- Listed records
---*---

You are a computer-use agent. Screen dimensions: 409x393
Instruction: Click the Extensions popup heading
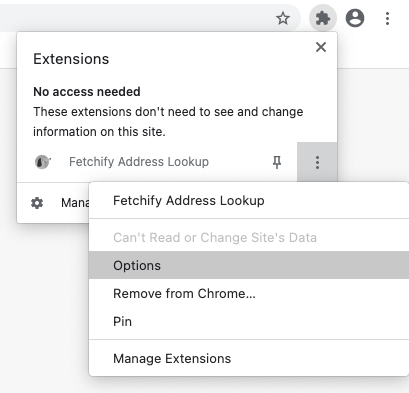(71, 59)
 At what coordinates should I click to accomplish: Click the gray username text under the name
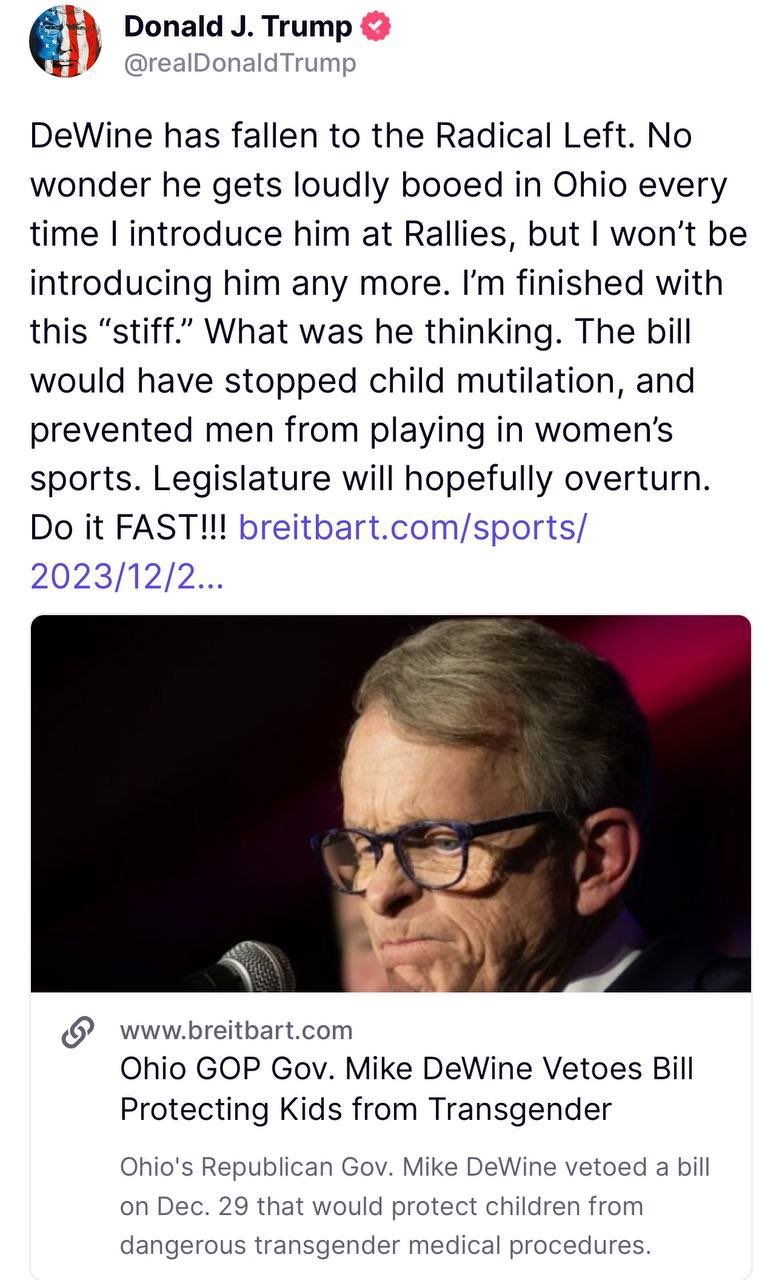click(x=237, y=63)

---*---

- Problem
This task calls for the records to be copied exactly, without pictures.

- Result for this task
You are a computer-use agent. Screen dimensions: 409x393
Instruction: Click the Extensions popup heading
(71, 59)
 At what coordinates should I click to accomplish: Click the gray username text under the name
click(x=237, y=63)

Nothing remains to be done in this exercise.